A little very basic radiation information for those who care and don't already know.
DOSIMETERS are one of the most usefull of radiation instruments. Radiation is undetectable by humans as it has no smell, feel or other indicator of it's presence. It causes cumulative damage to the body over time. The amount you receive in a period of time is known as DOSE. If you are exposed to a RATE of 10 rads for 2 hours you then receive a DOSE of 20 rads. To measure RATE one needs a RATE meter, such as a Geiger Counter or Survey Meter. More on those in another thread.
To measure your personal DOSE requires a DOSIMETER (dose meter). There are several types but the one of interest to us here is a "pen" or electrostatic type. They have been made since the forties and remain essentially the same today, still being manufactured. They can be purchased new for about $100 each or surplus for just a few dollars. They are very rugged and rarely fail. Most exhibit a little leakage but it is easily compensated for. Leakage is a manufacturing defect from what I have read. Those few with problems are easily identified and can either beused with the known fault or trashed. I leak test all of mine and mark the leak rate on the instrument for future reference and compensation. Those with high leak rate get tossed while th low leaakage ones are good to use.
The principle of these is simple. An electrostatic charge is impressed on the instrument until the indicator rests at zero. If radiation penetrates the unit, a small amount of that charge is lost in proportion to the amount of radiation. As charge is lost, the indicator moves up scale. Leakage, the most common fault, is when the indicator moves slowly up scale when no radiation is present (other than background). To test for leakage, charge each instrument to a zero reading and place them in a location where they will not be disturbed. Read them every 12 hours and record where the indicator is. After several 12 hour periods (or other convienent tiem) dust off the calcutator and figure the rate of change per 12 hours. Use felt tip marker and put the leak rate on each instrument. Just that simple!!! Example: After 36 hours, a reading of 12 rads is shown. Leak rate, therefore is 36/12=3 periods. 12/3=4 rads per period Mark as 4/12. In use, the leak rate is subtracted from the reading during exposure. Leak and exposure both need to be for same time period. A few refuse to charge, have "sticky" indicator, cloudy or internally dirty viewing window; these get tossed.

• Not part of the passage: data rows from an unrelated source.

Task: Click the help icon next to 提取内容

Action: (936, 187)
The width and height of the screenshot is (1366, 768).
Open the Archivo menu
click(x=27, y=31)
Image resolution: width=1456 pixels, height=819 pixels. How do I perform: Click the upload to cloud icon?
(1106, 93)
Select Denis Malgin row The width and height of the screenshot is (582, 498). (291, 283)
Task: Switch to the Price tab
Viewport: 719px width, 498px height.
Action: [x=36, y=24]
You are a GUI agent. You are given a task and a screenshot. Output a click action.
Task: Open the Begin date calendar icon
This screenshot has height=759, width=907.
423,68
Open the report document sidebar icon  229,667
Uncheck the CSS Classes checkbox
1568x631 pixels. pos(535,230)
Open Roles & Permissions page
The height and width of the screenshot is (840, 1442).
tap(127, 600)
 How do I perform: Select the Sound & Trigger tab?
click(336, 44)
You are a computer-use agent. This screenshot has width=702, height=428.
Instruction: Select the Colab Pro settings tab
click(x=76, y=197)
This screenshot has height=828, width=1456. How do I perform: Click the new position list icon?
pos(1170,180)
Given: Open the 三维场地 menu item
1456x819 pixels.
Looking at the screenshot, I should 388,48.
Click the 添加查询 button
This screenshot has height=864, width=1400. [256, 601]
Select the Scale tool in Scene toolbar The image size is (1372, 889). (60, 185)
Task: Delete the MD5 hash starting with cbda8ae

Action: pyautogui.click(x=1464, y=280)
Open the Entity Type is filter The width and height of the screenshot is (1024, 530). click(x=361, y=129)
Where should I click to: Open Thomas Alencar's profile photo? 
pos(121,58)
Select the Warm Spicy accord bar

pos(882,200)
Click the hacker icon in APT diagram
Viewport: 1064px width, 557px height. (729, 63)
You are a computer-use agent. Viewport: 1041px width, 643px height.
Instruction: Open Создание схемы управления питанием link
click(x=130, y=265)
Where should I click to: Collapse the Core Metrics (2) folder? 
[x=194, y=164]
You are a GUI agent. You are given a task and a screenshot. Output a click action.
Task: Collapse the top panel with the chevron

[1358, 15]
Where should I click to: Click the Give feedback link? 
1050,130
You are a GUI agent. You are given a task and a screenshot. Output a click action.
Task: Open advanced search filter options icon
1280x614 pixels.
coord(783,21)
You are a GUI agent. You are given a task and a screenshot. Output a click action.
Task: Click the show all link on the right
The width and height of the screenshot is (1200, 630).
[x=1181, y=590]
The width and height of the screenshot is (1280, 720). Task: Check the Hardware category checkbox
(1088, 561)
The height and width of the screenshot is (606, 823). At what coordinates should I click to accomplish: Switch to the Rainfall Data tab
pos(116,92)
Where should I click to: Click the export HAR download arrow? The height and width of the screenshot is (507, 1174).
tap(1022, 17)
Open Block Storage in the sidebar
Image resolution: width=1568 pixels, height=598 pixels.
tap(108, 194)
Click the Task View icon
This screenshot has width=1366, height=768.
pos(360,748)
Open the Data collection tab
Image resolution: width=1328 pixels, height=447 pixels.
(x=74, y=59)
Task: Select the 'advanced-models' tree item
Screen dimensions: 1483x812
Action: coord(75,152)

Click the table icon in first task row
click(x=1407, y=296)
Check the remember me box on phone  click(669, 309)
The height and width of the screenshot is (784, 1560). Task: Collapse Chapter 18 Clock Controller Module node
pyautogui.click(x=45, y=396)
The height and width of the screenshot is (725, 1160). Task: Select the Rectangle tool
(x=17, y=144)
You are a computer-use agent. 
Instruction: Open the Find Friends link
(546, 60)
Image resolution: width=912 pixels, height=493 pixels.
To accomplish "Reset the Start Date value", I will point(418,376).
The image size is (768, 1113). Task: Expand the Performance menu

Dosimeters are available in several ranges. I have Civil Defense ones that are 0-200 RADS (Gold Clip, CD V-742), 0-20 RADS (Green Clip CD V-730 ) and 0-200 MILLIRADS (Black Clip CD V-138 ). The instruments are most accurate at 1/2 scale. If you accumulating a DOSE of 100 RADS in a day or two, the Shit has truly splattered all over the fan!! These 0-200 R are the range most commonly sold and the cheapest. By all means, get a few, test and mark them for leakage and put in your stash. The lower range ones are likely to be more useful in anything short of terrorist attack close by so try to get a few of those as well. Always carry the higher range AND lower range when exposure is possible so that if you exceed your low range one you can have some idea of by how much! There are nifty electronic dosimeters out there. They are more expensive, require batteries and are more complex, therefore, maybe, less reliable. The CD type should be your first purchase and ALWAYS kept around as a reliable back-up.
Chargers: Many variations exist. CD V-750 is the yellow box you often see for sale. They use 1 "D" cell and also provide illumination. They are a simple and reliable electronic circuit that dates to the early sixties. Light is provided by a one cell flash lite bulb. Most common problem is leaking batteries. DO NOT store with battery installed!! If you buy one that has a lot of corrosion, set aside for parts and buy another.
Lamp failure: Merely requires a new bulb.
"Noisy" pot. The adjusting pot can (and often does) get scratchy, just like old volume controls did. A small squirt of electronic control cleaner will often cure it.
Circuit failure: Set aside for parts. The transistor used hasn't been made for 30 years! Substitutions are possible if you are into electronic repair and have the time. This sort of failutre is actually very rare.
Self powered type PP1578A/PD as used by the Army. I recently obtained a number of these and all check good. Last Army "calibration" was 1984. No battery required, simple and rugged. Disadvantage is they do not provide illumination. A window or flashlight is required. Due to not needing a battery they are great for SHTF!! We all know how difficult it could get to obtain batteries if the balloon ever goes up!!
Use of the above goodies:
An excellent reference book is the FEMA Radiation Safety In Shelters circa 1983. They can also be purchased for around $15. which I STRONGLY suggest!! (Any idea how long the internet will operate after a SHTF event?)